::: Data section :::
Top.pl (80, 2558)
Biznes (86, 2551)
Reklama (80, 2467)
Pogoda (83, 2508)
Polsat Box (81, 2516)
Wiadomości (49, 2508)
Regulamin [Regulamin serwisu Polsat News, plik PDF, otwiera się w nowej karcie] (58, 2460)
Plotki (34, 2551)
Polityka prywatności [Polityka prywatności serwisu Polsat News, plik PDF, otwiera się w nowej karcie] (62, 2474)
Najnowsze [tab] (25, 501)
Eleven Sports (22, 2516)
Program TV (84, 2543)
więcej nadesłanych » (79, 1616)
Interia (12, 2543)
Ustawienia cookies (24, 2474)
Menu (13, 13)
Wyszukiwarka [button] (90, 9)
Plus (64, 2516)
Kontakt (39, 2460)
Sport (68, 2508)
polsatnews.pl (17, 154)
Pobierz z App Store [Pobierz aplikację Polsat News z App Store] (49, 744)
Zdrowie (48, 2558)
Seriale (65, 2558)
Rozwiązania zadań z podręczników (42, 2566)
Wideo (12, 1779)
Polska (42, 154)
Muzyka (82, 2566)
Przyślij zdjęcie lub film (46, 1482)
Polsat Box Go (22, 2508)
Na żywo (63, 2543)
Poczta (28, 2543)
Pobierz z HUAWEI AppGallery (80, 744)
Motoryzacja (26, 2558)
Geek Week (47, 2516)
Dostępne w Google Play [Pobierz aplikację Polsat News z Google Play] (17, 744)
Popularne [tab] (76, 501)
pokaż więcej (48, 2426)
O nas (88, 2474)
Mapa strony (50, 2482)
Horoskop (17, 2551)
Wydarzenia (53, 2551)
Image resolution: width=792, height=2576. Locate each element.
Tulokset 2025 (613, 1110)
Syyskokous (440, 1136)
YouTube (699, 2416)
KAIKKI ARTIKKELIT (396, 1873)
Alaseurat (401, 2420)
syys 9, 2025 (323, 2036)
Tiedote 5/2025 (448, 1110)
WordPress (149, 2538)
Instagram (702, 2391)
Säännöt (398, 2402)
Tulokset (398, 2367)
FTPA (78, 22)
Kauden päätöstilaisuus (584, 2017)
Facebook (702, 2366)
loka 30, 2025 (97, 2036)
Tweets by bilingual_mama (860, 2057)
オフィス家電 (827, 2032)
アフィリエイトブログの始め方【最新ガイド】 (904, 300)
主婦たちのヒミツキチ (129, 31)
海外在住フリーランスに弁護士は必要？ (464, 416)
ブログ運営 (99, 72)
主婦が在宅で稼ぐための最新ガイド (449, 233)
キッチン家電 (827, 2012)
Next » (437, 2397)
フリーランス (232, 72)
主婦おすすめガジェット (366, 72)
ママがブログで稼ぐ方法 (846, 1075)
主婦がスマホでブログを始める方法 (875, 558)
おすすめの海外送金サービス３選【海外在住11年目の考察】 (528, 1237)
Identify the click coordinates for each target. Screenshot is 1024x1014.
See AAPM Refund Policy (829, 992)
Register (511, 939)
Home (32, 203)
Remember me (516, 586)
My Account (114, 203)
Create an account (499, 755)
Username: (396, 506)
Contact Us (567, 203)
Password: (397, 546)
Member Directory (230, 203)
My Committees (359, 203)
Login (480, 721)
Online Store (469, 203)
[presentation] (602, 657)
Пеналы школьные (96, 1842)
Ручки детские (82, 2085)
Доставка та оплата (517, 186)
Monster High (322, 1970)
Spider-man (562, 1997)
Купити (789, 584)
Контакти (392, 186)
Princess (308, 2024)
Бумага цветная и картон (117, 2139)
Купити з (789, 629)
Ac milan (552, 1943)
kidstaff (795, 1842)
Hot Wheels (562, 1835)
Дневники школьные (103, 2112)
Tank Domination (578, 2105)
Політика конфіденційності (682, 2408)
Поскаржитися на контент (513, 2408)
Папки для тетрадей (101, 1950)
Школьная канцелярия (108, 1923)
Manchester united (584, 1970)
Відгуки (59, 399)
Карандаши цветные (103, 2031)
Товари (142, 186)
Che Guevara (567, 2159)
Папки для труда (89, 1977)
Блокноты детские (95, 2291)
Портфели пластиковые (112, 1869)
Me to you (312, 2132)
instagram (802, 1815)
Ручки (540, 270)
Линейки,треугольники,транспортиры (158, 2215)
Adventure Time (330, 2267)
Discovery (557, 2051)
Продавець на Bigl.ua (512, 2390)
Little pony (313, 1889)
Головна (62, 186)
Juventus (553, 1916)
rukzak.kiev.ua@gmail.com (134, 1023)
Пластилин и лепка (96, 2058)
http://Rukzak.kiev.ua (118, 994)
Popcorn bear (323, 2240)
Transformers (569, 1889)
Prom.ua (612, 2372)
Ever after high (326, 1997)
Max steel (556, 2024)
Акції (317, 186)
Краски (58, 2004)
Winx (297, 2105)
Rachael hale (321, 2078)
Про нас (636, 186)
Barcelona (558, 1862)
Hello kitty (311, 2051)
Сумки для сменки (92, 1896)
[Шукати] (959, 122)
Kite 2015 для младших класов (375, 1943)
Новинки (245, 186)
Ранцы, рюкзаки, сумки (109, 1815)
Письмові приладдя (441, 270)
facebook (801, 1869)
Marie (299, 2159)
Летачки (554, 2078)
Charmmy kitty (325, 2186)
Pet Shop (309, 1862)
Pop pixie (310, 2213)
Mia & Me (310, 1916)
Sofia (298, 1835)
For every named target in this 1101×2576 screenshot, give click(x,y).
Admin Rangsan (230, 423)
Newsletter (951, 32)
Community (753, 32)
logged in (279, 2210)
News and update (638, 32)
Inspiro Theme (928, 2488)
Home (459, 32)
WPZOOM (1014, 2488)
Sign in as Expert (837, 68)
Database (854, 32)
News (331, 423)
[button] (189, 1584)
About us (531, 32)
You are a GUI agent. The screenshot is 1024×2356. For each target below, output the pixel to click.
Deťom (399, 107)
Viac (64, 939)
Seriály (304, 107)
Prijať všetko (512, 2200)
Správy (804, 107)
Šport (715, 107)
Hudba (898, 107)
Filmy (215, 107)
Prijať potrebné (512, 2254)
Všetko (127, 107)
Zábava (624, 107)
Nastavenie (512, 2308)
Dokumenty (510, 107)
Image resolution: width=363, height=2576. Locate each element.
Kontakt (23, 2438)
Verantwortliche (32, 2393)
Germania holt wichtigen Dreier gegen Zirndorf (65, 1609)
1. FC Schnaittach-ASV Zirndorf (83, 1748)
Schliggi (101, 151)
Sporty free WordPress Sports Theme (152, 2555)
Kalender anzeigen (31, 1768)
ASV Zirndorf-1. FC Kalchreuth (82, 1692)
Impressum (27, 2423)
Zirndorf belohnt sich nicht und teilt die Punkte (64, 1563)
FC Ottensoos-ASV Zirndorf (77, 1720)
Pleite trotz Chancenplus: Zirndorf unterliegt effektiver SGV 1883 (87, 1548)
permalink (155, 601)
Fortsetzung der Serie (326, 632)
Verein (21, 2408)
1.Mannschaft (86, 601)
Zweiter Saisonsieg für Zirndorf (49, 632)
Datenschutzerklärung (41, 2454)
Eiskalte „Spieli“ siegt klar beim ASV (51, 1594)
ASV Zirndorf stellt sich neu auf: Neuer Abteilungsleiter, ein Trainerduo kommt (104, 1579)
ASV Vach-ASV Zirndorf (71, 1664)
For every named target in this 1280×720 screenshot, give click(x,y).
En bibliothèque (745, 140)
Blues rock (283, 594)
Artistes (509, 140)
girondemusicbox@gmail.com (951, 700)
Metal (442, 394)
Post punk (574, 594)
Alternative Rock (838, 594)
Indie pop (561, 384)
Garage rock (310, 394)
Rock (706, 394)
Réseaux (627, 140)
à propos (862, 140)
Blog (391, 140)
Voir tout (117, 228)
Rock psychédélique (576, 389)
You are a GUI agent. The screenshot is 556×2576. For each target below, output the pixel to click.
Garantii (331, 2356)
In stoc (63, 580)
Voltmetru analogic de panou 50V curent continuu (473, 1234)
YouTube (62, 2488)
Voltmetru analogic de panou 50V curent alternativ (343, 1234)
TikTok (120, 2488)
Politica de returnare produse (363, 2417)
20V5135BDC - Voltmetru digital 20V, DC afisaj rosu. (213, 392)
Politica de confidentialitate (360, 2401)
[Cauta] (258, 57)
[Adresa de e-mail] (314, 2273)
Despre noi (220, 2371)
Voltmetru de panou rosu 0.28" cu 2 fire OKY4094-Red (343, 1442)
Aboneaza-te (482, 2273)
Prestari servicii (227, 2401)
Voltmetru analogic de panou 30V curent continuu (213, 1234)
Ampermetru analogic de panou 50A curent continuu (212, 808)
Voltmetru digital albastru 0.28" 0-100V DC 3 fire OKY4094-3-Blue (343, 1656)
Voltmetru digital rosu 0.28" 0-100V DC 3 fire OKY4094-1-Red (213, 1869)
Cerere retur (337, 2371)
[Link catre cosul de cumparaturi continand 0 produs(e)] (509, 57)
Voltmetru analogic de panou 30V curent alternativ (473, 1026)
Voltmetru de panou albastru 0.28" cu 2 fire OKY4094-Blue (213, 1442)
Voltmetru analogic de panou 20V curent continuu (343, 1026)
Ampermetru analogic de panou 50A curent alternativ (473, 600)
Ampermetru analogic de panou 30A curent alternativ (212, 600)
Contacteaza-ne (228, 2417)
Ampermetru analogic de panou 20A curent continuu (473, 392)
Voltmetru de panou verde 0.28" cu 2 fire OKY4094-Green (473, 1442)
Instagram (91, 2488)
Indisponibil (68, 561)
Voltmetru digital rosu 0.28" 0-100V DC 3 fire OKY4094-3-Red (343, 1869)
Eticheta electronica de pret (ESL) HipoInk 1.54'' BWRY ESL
:::
Directions.
Collect every line of the material above that contains the string "continuu", and copy each such line in full.

Complete answer.
Voltmetru analogic de panou 50V curent continuu (473, 1234)
Voltmetru analogic de panou 30V curent continuu (213, 1234)
Ampermetru analogic de panou 50A curent continuu (212, 808)
Voltmetru analogic de panou 20V curent continuu (343, 1026)
Ampermetru analogic de panou 20A curent continuu (473, 392)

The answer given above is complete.